Nutrition per Serving
Frequently Asked Questions
Bone-in or boneless leg?
Bone-in. The femur retains heat through the long smoke and gives you a built-in temperature anchor (avoid hitting bone with the probe). Bone-in legs also cook 10 to 15% slower, which is ideal for smoke flavor depth. Boneless leg-of-lamb roasts (tied or rolled) cook faster and slice cleaner but lose the connective-tissue flavor that the bone provides through long contact.

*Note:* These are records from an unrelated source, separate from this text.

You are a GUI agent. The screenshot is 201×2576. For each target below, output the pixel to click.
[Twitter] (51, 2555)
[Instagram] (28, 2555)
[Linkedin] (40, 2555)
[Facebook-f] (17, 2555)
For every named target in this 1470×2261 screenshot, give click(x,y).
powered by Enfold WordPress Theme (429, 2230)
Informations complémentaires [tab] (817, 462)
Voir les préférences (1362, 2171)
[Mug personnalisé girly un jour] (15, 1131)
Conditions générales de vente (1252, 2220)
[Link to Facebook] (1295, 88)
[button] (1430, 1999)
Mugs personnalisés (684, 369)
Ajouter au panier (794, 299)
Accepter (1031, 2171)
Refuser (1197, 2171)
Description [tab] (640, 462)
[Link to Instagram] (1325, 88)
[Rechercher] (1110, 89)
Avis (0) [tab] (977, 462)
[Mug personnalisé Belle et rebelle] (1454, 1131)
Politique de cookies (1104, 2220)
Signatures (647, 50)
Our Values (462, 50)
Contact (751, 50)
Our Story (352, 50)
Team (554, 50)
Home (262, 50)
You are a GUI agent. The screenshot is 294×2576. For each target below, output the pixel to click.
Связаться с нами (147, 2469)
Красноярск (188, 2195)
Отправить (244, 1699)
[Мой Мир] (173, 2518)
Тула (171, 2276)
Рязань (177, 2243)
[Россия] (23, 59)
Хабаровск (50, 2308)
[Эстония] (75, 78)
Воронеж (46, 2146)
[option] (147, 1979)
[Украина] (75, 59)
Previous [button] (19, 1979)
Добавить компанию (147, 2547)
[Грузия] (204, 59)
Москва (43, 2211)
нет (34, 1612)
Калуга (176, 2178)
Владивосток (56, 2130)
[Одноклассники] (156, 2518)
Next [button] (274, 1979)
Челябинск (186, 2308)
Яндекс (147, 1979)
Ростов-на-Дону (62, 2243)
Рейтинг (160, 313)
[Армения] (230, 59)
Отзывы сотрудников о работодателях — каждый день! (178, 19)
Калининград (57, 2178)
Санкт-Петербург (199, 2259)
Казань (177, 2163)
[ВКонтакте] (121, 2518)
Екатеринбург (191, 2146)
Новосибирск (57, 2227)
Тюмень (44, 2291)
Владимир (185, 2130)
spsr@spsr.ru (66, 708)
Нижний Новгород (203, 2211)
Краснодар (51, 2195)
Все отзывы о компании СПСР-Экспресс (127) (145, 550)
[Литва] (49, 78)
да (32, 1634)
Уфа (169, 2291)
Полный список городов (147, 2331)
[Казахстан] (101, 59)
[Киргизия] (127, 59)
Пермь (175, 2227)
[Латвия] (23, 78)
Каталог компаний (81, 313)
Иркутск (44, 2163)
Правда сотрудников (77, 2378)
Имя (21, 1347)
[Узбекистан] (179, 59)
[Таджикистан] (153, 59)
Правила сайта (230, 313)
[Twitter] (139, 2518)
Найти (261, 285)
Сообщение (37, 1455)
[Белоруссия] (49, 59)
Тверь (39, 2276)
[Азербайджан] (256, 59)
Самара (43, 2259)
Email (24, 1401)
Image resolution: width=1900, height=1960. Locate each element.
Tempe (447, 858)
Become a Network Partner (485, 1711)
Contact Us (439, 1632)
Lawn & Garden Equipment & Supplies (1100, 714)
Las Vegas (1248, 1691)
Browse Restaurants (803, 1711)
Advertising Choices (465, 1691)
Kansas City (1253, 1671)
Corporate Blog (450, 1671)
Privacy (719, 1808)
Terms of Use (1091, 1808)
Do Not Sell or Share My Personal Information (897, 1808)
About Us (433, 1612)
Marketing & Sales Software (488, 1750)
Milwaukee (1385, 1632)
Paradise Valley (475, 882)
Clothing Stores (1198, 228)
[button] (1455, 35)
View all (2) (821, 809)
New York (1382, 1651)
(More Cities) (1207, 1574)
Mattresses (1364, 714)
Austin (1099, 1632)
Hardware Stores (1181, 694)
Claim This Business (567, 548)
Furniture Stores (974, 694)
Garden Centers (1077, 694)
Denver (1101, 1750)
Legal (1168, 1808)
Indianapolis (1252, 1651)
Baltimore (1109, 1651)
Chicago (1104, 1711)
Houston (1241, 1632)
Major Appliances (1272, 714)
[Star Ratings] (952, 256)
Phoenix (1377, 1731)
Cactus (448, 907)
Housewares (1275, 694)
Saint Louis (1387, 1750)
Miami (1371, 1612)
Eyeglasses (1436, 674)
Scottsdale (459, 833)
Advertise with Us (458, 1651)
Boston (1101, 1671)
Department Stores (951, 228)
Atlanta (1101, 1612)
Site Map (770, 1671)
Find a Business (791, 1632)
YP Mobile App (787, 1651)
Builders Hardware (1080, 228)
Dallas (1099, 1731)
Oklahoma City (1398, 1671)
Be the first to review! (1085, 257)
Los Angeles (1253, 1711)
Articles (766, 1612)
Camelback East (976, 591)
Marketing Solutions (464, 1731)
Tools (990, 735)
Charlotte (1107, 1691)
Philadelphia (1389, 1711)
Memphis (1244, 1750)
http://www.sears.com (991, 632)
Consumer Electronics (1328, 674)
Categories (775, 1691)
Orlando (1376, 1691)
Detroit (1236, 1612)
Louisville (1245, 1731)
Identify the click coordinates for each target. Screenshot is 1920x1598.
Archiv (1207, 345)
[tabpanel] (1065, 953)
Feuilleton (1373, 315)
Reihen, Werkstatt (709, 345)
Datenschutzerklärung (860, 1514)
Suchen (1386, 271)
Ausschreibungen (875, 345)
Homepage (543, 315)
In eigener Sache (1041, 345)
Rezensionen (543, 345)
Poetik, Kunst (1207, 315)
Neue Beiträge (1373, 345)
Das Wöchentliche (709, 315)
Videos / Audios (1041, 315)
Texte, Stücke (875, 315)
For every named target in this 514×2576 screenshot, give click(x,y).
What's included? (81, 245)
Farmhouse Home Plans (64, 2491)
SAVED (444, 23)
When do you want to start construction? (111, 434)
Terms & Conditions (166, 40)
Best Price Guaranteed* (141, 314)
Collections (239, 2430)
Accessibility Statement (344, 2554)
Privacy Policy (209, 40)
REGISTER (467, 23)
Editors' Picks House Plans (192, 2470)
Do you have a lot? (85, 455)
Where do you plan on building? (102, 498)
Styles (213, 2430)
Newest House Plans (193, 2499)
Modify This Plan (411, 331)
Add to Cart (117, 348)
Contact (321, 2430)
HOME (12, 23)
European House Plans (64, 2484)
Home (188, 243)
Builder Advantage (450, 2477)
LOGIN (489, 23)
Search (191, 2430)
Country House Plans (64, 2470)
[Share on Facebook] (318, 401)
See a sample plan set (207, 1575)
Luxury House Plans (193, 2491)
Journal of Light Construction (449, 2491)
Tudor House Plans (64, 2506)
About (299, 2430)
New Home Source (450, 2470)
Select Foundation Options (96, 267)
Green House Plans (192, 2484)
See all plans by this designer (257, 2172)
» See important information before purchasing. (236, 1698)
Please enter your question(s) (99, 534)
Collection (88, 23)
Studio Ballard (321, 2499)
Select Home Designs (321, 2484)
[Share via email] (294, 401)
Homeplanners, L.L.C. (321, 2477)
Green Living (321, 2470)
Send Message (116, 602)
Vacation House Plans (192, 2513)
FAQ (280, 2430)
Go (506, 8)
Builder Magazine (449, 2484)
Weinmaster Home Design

Why no garlic or rosemary?
Both are plant matter, excluded from strict carnivore. Lamb has strong enough flavor on its own (gamier than beef due to branched-chain fatty acids in lamb fat) that herbs aren't necessary for taste — the herbs are a cultural pairing, not a culinary requirement. Smoke and butter cover the same flavor function. If you allow some plants, garlic-and-rosemary lamb is lovely; this recipe is the strict version.
What internal temperature for lamb leg?
130 to 135°F medium-rare for the best texture and flavor. Lamb fat begins to taste tallowy and harsh at temperatures above 145°F (well-done) — the same fatty-acid composition that makes lamb distinctive at lower temperatures becomes unpleasant at higher ones. Pull from the smoker at 125 to 130°F and let carryover finish the cook during the rest.